Ocular melanoma, as mentioned above, is an incredibly rare eye cancer that is rarely seen. The condition refers to a malignant tumor that develops from cells known as melanocytes that create dark-colored pigment called melanin. Symptoms of the illness vary, but generally include some sort of blurry vision as well as vision loss.

Dr. Marlana Orloff is an oncologist at Jefferson University Hospitals in Philadelphia, and is responsible for the treatment of a large number of the patients in the Alabama group of eye cancer sufferers.

“ For the primary eye tumors, it will either be incidentally picked up on routine eye exam having no symptoms, or more commonly patients have symptoms of a retinal detachment with flashes and floaters or blurry vision,” she said.”

Despite the very low occurrence rate of this type of eye cancer, it’s actually the second most common type of melanoma – making up just 5% of cases and really driving home how common skin cancer has become. However, unlike skin melanomas, the outlook for those with ocular melanoma isn’t nearly as good.

“Even though people want to lump it in with skin melanoma, we know that it’s a very different disease, and a lot o the treatments for skin melanoma don’t work for eye melanoma, “Orloff said. “There’s really nothing officially FDA-approved to treat eye melanoma.”

There is no known cure for this particular type of eye cancer at this point in time, although radiation therapy and surgery can be employed to help prolong life and increase comfort.

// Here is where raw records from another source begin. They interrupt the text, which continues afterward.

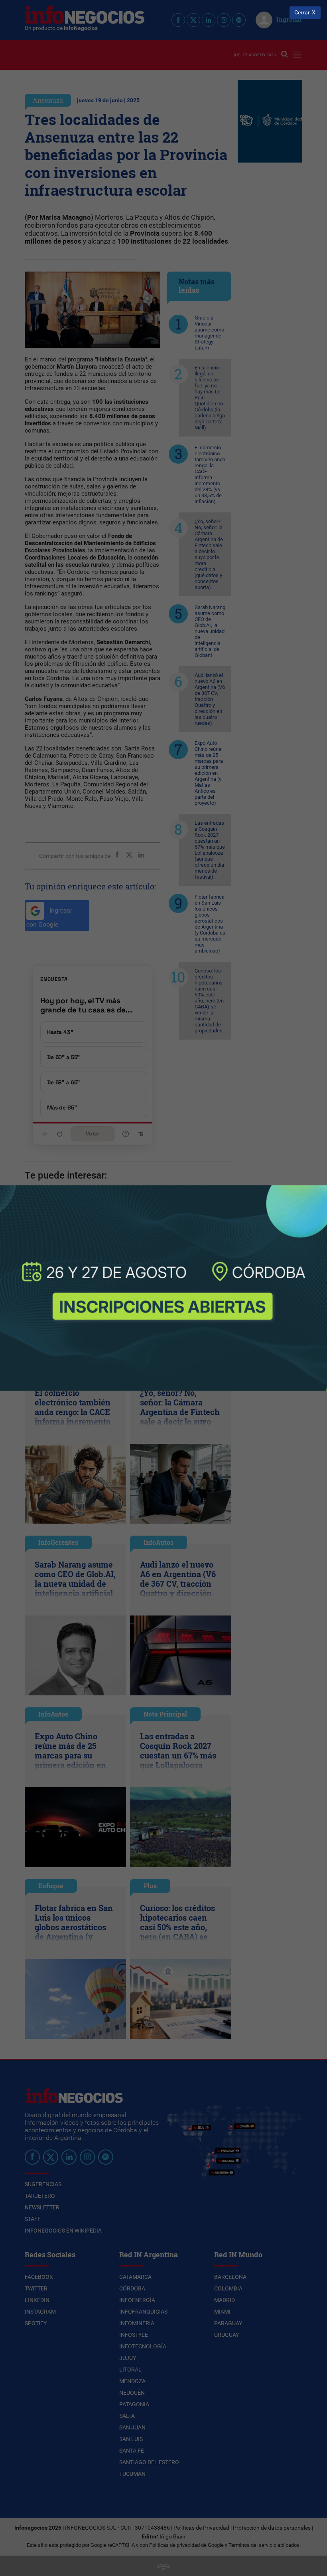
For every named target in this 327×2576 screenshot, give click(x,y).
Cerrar (302, 12)
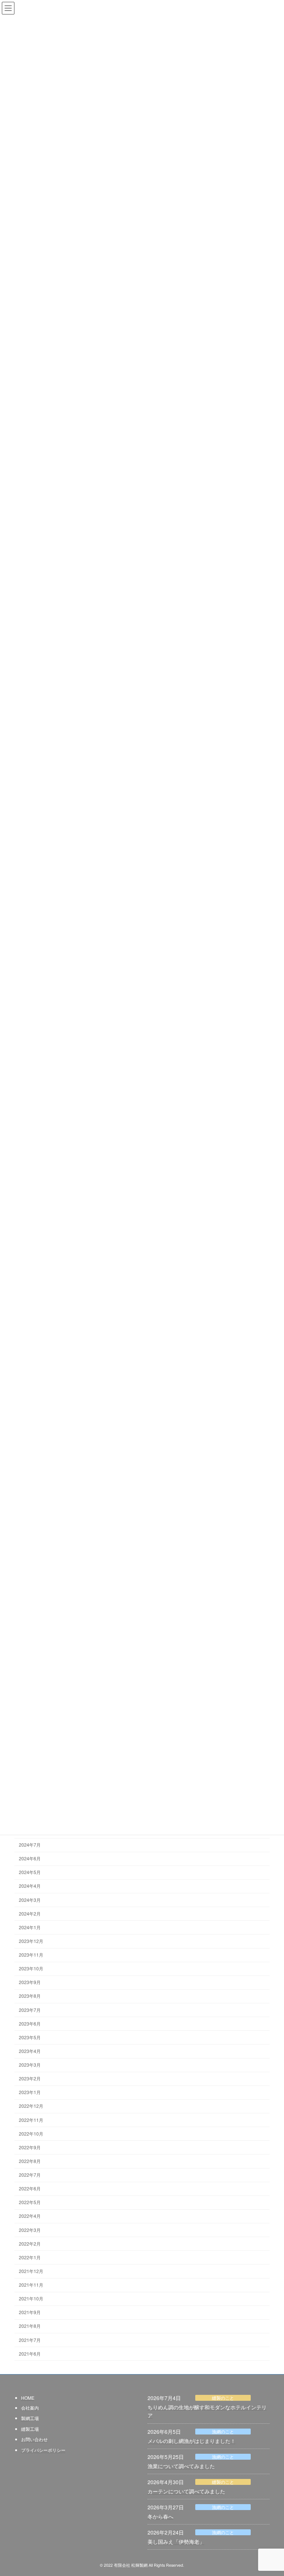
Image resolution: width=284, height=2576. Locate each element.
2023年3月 (30, 2064)
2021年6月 (30, 2353)
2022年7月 (30, 2174)
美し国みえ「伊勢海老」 (176, 2541)
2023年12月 (31, 1941)
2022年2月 (30, 2243)
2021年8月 (30, 2326)
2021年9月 (30, 2312)
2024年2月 (30, 1913)
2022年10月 (31, 2133)
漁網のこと (223, 2431)
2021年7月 (30, 2340)
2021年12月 (31, 2271)
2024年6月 (30, 1858)
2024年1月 (30, 1927)
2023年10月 (31, 1968)
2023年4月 (30, 2051)
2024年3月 (30, 1900)
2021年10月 (31, 2298)
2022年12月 (31, 2106)
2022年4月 (30, 2216)
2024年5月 (30, 1872)
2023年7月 (30, 2010)
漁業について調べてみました (181, 2465)
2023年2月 (30, 2078)
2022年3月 (30, 2230)
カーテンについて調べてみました (186, 2491)
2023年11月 (31, 1954)
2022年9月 (30, 2147)
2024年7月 (30, 1844)
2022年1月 (30, 2257)
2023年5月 (30, 2037)
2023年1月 (30, 2092)
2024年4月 (30, 1886)
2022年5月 (30, 2202)
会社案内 (30, 2407)
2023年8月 (30, 1996)
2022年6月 (30, 2188)
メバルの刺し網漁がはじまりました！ (192, 2440)
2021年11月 (31, 2285)
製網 (25, 2418)
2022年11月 (31, 2120)
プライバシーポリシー (43, 2449)
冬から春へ (160, 2516)
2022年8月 (30, 2161)
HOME (27, 2397)
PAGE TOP (270, 2492)
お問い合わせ (34, 2439)
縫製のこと (223, 2398)
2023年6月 (30, 2023)
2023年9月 (30, 1982)
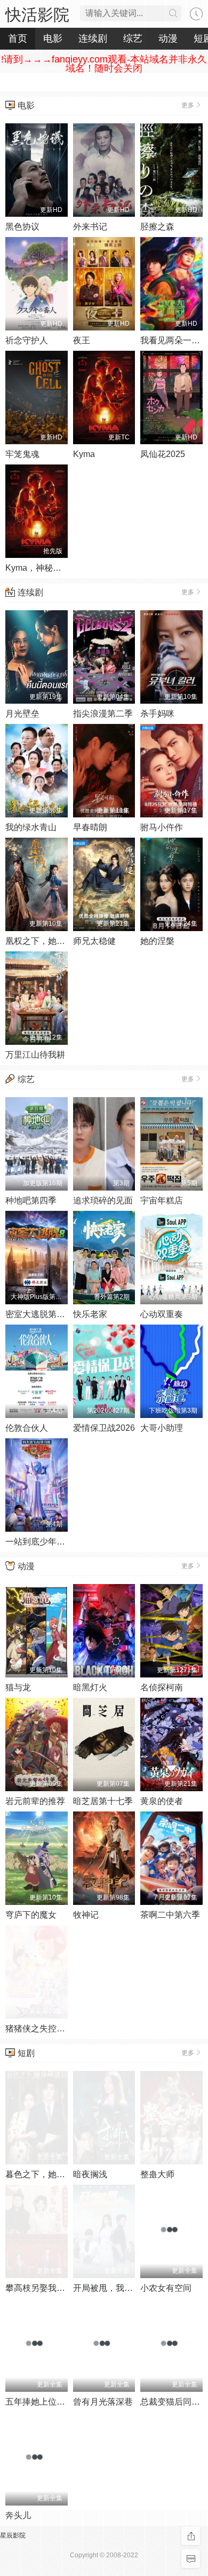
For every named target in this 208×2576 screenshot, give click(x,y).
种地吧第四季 (31, 1200)
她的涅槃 (157, 941)
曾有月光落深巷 (103, 2401)
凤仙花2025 (162, 454)
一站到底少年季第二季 (48, 1541)
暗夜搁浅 (90, 2174)
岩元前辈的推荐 (35, 1801)
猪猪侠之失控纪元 (39, 2028)
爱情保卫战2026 (104, 1427)
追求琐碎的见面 (103, 1200)
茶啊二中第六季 (170, 1914)
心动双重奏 (161, 1314)
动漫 (26, 1566)
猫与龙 (18, 1687)
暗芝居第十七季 (103, 1801)
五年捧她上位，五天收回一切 (60, 2401)
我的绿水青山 (31, 827)
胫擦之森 (157, 226)
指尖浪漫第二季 (103, 713)
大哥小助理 (161, 1427)
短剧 (26, 2053)
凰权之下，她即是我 (43, 941)
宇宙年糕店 (161, 1200)
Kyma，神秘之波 (37, 567)
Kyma (84, 454)
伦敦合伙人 (26, 1427)
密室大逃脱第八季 (39, 1314)
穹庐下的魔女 (31, 1914)
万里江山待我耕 (35, 1054)
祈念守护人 (26, 340)
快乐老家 (90, 1314)
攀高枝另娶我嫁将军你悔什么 (60, 2288)
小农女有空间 (165, 2288)
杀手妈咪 (157, 713)
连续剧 (30, 592)
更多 (187, 105)
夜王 (81, 340)
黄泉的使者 (161, 1801)
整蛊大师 (157, 2174)
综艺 (26, 1079)
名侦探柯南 (161, 1687)
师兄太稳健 (94, 941)
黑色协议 (22, 226)
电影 (26, 105)
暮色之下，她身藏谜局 (48, 2174)
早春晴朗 (90, 827)
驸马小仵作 (161, 827)
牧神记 (86, 1914)
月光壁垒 (22, 713)
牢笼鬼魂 (22, 454)
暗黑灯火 (90, 1687)
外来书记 (90, 226)
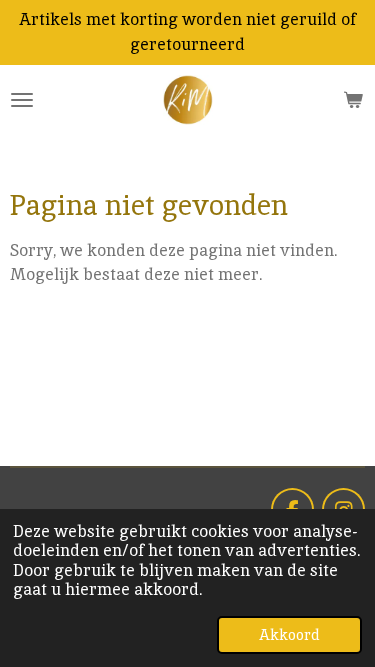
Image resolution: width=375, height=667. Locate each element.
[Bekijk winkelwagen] (353, 100)
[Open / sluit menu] (22, 100)
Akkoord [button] (289, 634)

According to Orloff, “Once they’re diagnosed, the treatment is often radiation…or if the tumors are very large or depending on location, enucleation, or removal of the eye may be necessary.”

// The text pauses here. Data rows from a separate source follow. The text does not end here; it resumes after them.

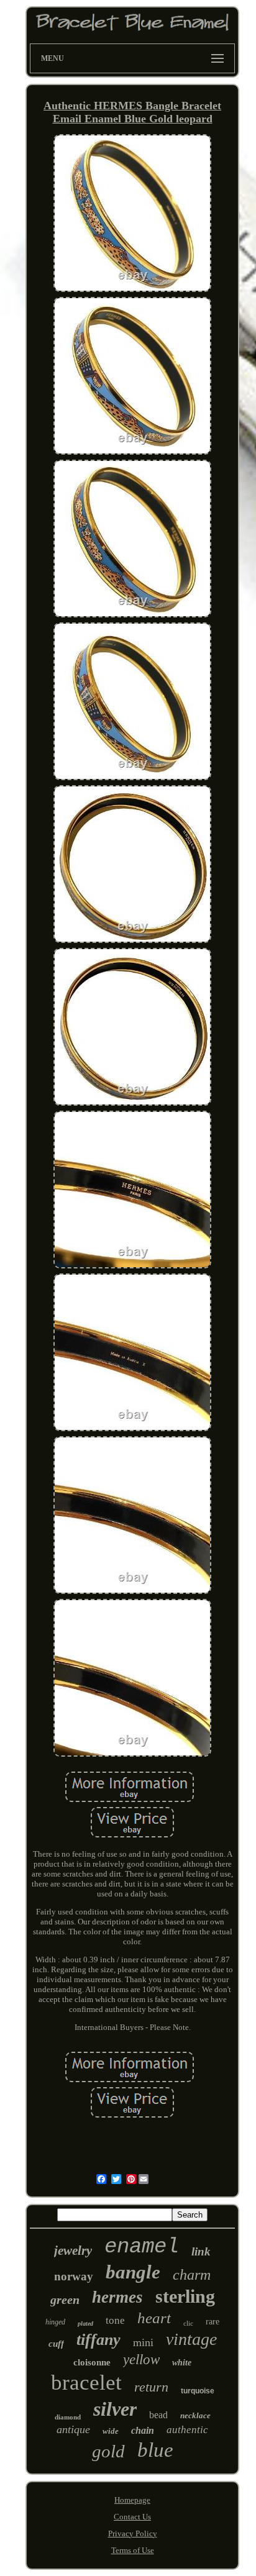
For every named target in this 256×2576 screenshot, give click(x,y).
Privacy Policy (132, 2533)
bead (158, 2415)
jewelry (73, 2250)
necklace (195, 2415)
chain (142, 2430)
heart (154, 2318)
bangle (133, 2272)
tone (115, 2320)
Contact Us (132, 2516)
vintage (191, 2339)
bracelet (86, 2382)
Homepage (132, 2500)
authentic (187, 2430)
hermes (117, 2297)
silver (115, 2409)
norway (73, 2276)
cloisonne (92, 2362)
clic (188, 2323)
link (201, 2251)
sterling (185, 2296)
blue (155, 2450)
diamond (68, 2417)
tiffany (98, 2340)
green (65, 2299)
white (181, 2362)
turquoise (197, 2391)
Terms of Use (132, 2550)
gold (108, 2451)
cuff (56, 2344)
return (151, 2387)
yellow (141, 2359)
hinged (55, 2322)
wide (111, 2431)
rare (212, 2321)
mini (143, 2342)
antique (73, 2429)
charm (192, 2275)
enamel (141, 2247)
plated (85, 2323)
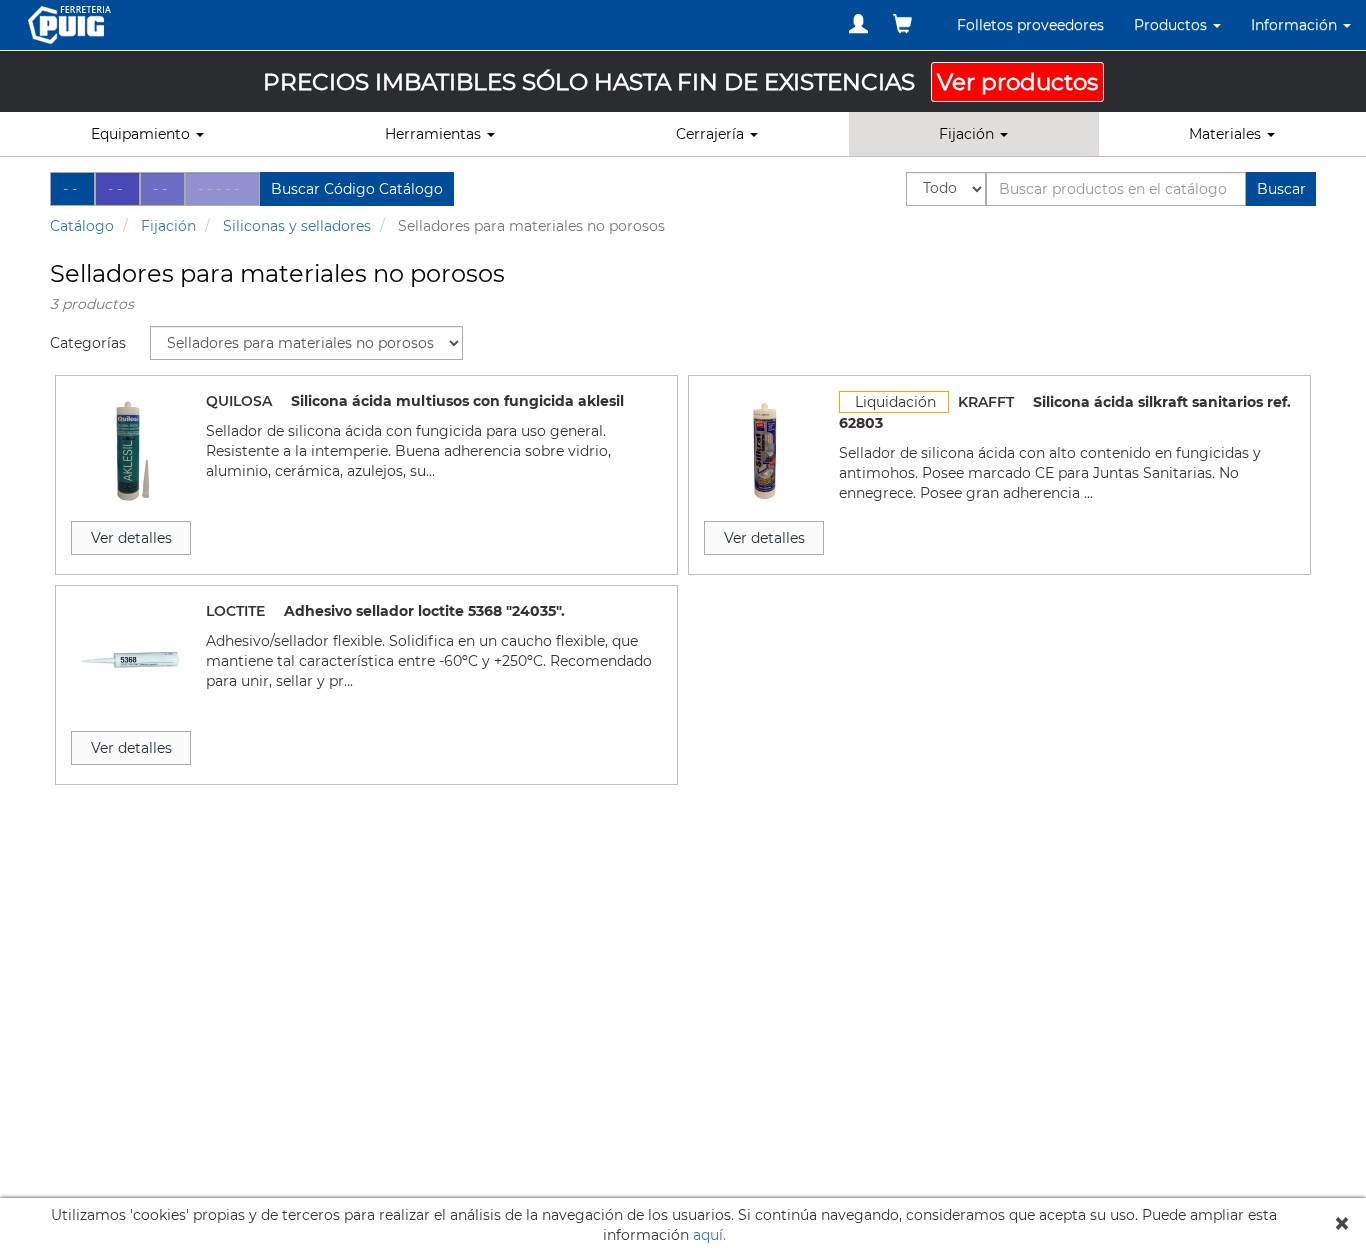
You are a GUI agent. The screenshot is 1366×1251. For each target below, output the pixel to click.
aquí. (709, 1235)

Epidemiologists and doctors have no idea at this point why there was such a collection of this rare eye cancer in such a concentrated area. Even more bizarre is the fact that the majority of patients attended the same university around the same time – making one wonder if something happened there around that time that could have contributed to this disease. At this point, however, that’s all speculation and researchers are left guessing as to what caused this spike in rare eye cancer.

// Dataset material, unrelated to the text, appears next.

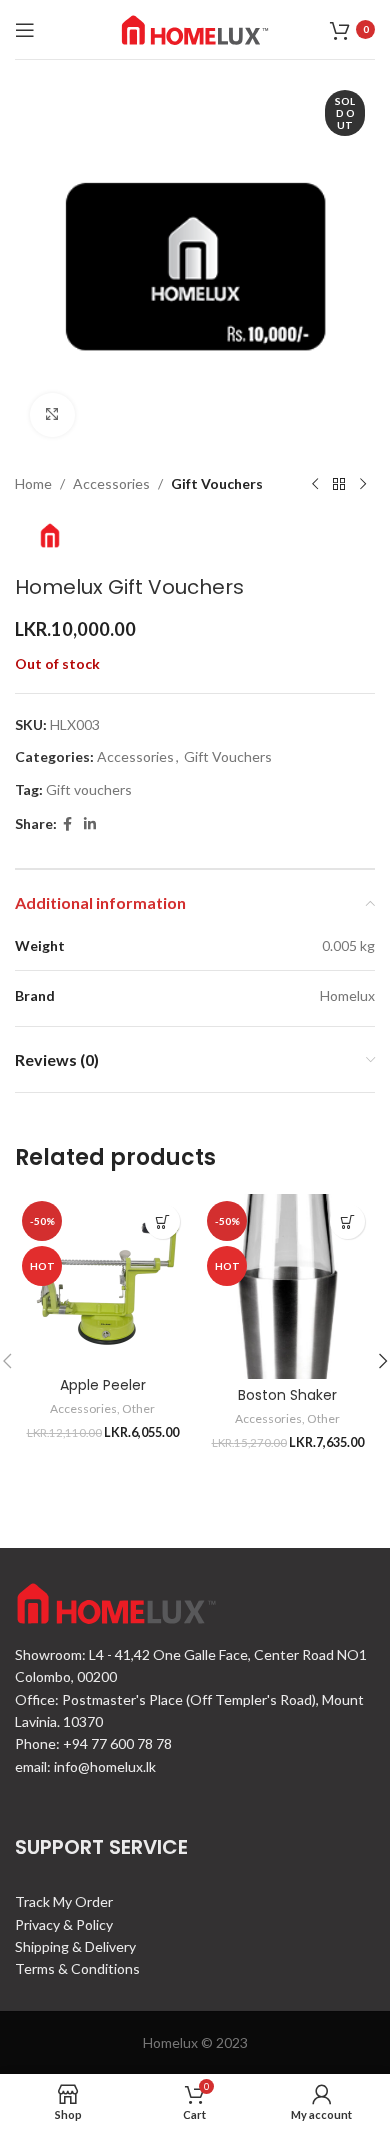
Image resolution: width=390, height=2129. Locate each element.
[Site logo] (195, 27)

The Alabama Department of Public Health made a statement regarding the increase in occurrences, stating that “we are working closely with Auburn, a survivor we have connected with and Dr. Orloff’s team…we are collaborating and working in an advisory role; the survivor who has spoken out is providing us a complete list o all those who have been sickened, and then we will work to verify the incidents and make sure the cases meat the definition of ocular melanoma.”